Kejaksaan Agung Koordinasi dengan KPK Agar Surat Penyitaan Aset La Nyalla Disetujui Pengadilan
Arminsyah mengatakan pihaknya terkendala menyita aset La Nyalla karena surat persetujuan dari pengadilan belum turun.
Penulis: Eri Komar Sinaga
Editor: Hasanudin Aco
TRIBUNNEWS.COM, JAKARTA - Kejaksaan Agung meminta bantuan kepada Komisi Pemberantasan Korupsi (KPK) terkait penyitaan aset terhadap tersangka tindak pidana pencucian uang La Nyalla Mattalitti.
Jaksa Agung Muda Tindak Pidana Khusus (Jampidsus) Arminsyah, mengatakan pihaknya terkendala menyita aset La Nyalla karena surat persetujuan dari pengadilan belum turun.
"Persetujuan sita belum turun, sudah disurati dua kali. Nah kita kordinasi dengan KPK. Mungkin KPK akan memberi bantuan untuk menjelaskan pada pihak-pihak terkait," kata Arminsyah di KPK, Jakarta, Senin (20/6/2016).
Terkait surat persetujuan tersebut, Arminsyah mengatakan sebenarnya bukan ditolak.
Hanya saja, kata dia, pengadilan tak kunjung memberikan jawaban padahal perkaranya sudah hampir selesai.
"Bukan nggak disetujui, belum dikeluarkan surat persetujuannya. Kalau nggak disetujui itu kan dijawab ditolak, nah ini belum (dijawab). Padahal perkara ini sudah hampir selesai, salah satunya menunggu itu," beber Arminsyah.
Selain itu, dalam koordinasi supervisi yang dihasilkan dengan pimpinan KPK hari ini adalah terkait bantuan audit konstruksi. Kata Arminsyah, pihaknya memerlukan KPK sebagai ahli.
"Koordinasi secara umum. Ada audit mengenai konstruksi ya, kan biaya nya besar, kita kan biaya sedikit, perkara cuma satu, satu Kejari, kita minta dukungan KPK untuk ahli, nanti hasilnya buat kita," kata dia.

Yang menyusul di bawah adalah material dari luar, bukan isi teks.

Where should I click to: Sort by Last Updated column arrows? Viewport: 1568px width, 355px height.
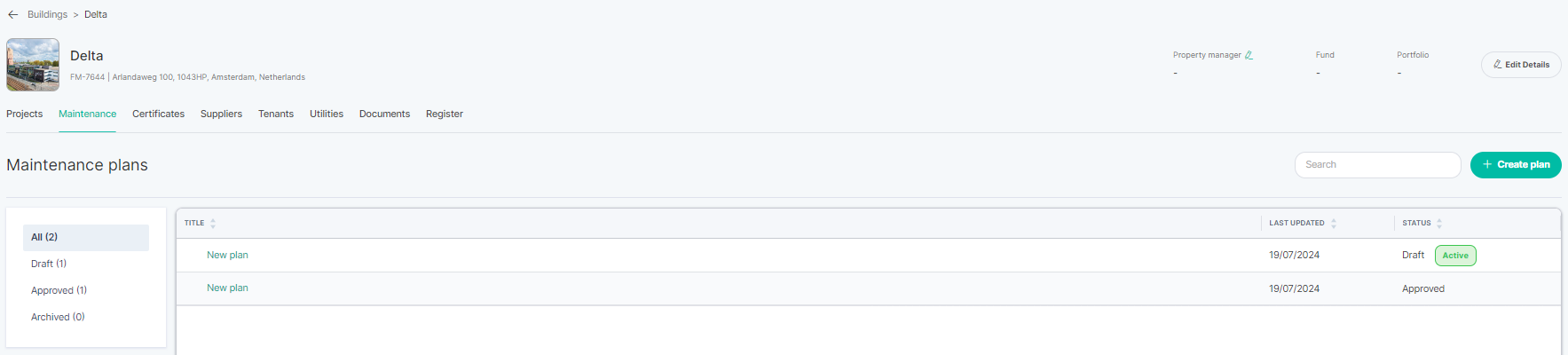(x=1334, y=224)
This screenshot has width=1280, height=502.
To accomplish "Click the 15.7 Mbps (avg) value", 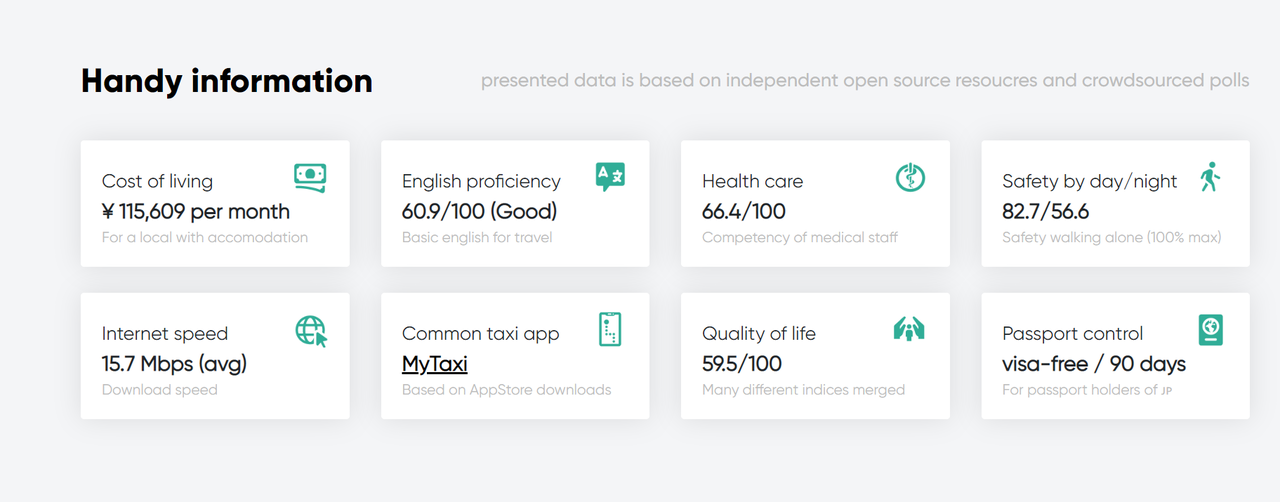I will (x=174, y=364).
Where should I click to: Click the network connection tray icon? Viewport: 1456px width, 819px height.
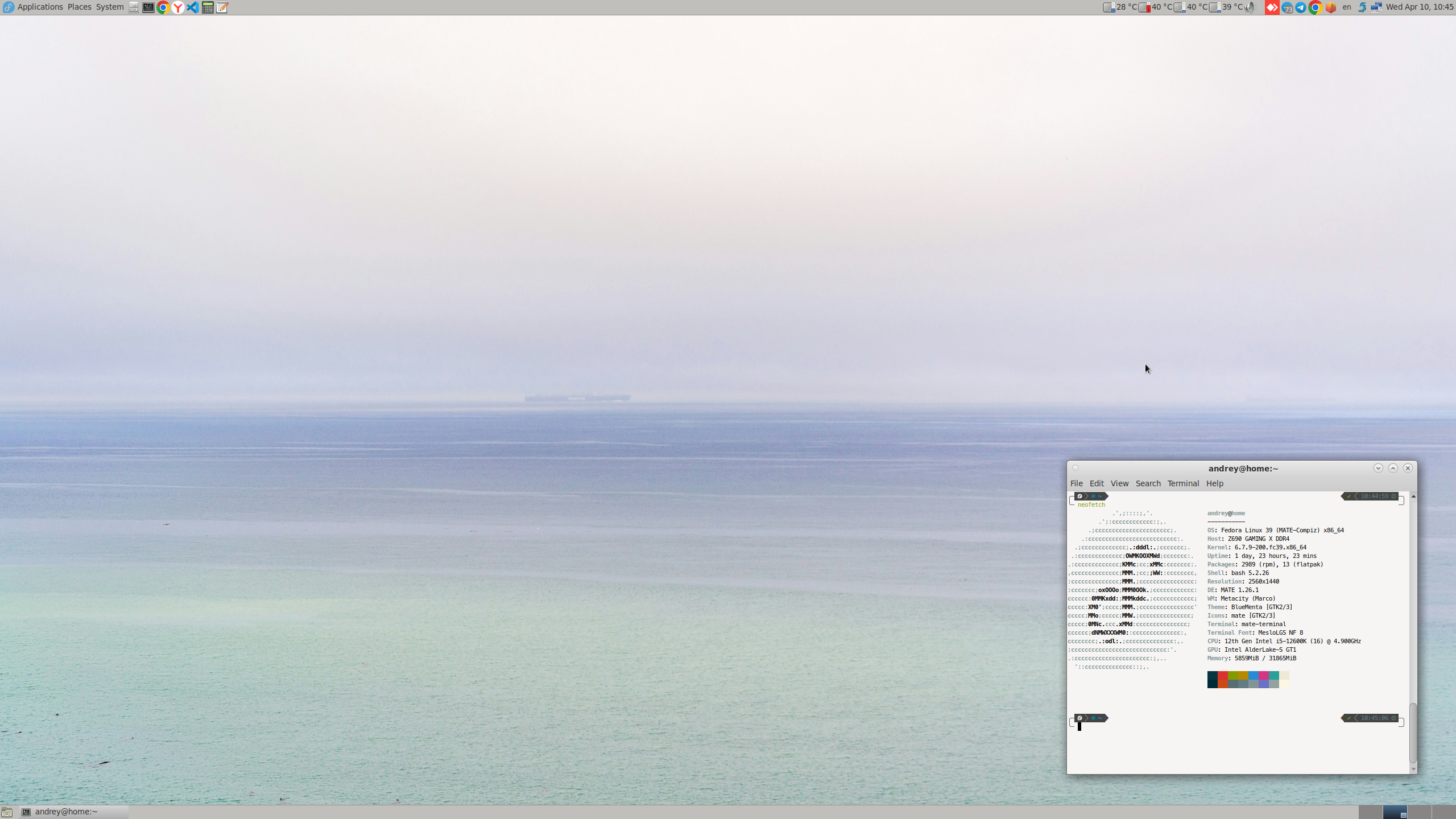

Ada koordinasi tersebut juga dihadiri Kepala Kejaksaan Tinggi Jawa Timur Maruli Hutagalung, jaksa penyidik Kejati Jawa Timur Halila Rama.
Kasus ini bermula setelah ada temuan penyelewengan dana hibah dan bantuan sosial untuk membeli saham Bank Jatim.
Dalam kasus dugaan korupsi itu, telah ada dua anggota Kadin Jawa Timur yang diputus bersalah melalui putusan berkekuatan tetap oleh pengadilan. Mereka adalah Diar Nasution dan Nelson Sembiring.